> [EXTRACTED INFORMATION]
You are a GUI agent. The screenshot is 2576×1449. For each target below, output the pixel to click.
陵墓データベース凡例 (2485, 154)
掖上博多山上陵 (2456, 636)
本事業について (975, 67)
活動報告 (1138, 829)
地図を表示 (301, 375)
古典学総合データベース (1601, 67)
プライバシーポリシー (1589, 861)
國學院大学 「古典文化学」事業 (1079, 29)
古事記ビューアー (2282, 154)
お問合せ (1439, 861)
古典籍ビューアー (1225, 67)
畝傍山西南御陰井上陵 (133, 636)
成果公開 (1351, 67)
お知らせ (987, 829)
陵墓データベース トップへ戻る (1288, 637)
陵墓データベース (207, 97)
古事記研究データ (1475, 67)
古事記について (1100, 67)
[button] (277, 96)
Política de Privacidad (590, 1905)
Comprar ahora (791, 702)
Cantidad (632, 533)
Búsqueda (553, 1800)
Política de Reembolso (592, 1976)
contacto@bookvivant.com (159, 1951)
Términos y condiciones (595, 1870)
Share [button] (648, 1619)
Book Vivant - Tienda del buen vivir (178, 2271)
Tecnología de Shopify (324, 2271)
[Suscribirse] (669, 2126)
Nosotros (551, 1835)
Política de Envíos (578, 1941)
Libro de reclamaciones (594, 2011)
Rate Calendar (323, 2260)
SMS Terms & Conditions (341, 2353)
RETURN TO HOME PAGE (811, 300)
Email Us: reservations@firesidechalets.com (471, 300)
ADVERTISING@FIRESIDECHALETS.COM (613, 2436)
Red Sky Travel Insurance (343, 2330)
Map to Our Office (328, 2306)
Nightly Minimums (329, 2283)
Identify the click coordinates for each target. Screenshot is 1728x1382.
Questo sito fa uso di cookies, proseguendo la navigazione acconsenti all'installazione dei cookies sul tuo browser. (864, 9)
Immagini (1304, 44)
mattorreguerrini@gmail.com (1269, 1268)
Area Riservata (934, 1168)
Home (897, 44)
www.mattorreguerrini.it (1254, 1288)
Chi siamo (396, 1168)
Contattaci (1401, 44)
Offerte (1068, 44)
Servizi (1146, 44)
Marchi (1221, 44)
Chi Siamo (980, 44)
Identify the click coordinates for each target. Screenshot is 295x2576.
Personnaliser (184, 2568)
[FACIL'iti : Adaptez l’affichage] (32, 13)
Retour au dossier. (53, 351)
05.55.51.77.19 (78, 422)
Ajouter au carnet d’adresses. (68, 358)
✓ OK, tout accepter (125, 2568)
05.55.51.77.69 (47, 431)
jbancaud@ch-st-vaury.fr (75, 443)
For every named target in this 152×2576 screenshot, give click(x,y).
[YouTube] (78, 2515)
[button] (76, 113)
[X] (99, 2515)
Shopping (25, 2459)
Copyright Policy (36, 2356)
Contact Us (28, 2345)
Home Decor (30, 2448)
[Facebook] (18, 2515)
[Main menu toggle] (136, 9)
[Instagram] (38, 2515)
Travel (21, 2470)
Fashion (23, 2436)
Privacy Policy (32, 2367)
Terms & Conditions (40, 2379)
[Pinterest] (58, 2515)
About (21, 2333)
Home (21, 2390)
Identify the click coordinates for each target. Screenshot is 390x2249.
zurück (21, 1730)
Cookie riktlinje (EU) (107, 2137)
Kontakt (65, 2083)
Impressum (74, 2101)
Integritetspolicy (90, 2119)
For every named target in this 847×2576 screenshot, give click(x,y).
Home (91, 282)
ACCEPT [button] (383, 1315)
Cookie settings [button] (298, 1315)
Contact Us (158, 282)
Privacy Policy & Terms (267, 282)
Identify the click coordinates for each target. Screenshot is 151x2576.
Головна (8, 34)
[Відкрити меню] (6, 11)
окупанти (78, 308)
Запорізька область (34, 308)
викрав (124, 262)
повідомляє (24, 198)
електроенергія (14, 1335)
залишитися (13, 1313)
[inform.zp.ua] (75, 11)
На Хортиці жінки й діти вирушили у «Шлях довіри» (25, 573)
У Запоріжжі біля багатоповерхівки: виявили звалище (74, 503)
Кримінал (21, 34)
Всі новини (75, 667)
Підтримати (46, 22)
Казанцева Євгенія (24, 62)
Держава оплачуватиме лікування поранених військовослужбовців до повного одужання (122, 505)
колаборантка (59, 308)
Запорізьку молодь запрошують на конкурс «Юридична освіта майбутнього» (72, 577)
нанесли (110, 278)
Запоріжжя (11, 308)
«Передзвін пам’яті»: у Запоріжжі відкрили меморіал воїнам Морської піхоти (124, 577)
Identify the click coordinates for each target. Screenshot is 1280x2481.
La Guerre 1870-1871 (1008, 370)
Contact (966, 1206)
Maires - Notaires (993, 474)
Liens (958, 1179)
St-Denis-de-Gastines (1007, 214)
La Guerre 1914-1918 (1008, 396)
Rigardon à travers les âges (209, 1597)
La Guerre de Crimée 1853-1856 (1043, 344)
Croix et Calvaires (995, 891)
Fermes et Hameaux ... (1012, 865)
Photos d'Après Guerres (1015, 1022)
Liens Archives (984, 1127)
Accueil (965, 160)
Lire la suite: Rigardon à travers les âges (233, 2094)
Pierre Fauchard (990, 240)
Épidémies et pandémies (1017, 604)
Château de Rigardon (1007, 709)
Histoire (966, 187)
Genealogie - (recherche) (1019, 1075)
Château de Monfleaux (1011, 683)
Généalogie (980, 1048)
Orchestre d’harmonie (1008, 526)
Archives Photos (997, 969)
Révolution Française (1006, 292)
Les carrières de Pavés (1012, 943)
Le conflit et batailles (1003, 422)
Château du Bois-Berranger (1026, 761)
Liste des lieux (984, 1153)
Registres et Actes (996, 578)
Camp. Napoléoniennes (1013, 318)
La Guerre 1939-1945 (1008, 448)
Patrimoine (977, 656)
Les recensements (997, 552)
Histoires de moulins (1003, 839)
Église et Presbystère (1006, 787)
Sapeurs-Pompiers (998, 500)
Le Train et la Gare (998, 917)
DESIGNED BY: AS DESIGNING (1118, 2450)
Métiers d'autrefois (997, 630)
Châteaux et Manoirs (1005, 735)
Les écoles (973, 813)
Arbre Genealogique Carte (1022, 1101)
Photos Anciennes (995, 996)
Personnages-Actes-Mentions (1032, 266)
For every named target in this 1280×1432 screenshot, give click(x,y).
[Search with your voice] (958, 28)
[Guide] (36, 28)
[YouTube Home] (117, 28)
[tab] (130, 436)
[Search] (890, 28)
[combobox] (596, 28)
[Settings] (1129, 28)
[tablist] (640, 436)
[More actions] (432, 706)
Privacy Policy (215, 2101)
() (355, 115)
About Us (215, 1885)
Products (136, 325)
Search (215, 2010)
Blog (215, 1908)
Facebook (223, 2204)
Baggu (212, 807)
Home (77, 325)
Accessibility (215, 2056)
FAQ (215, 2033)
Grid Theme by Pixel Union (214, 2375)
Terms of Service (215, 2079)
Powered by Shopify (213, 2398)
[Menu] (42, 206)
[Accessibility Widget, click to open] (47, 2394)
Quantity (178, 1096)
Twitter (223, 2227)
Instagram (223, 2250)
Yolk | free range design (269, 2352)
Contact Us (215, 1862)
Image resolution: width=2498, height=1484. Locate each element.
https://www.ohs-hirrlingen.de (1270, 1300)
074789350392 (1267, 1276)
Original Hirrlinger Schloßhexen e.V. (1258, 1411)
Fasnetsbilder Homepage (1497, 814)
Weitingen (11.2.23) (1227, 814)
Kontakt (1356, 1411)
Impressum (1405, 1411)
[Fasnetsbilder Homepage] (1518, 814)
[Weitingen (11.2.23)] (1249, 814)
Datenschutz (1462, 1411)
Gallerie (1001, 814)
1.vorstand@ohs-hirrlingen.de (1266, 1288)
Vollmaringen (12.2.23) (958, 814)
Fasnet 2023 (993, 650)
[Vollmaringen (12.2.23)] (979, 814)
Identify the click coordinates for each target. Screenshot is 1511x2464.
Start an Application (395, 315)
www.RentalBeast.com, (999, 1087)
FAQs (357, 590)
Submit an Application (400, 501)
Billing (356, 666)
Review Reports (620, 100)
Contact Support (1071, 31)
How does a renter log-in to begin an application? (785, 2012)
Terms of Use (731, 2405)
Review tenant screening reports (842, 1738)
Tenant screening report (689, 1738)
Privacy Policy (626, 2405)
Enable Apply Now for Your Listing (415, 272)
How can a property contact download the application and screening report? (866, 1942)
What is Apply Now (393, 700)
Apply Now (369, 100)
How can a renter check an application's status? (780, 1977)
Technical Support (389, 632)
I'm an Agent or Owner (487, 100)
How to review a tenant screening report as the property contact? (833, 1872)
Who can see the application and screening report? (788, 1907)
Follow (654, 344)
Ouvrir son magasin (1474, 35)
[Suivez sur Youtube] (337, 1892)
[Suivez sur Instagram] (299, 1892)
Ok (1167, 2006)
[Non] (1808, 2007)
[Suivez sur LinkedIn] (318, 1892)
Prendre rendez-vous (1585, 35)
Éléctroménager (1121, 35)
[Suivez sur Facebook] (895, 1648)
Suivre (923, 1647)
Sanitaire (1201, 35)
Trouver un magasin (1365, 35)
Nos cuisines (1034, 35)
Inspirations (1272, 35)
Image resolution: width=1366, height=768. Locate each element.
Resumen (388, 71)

> [PROMPT] Copy each line above that contains the word "give".

> [WRITTEN REPLY]
For every named target in this 152×2576 screenshot, give click(x,y).
For every named target in this 847×2576 screenshot, give click(x,y).
For every named target in this 1280×1432 screenshot, give click(x,y).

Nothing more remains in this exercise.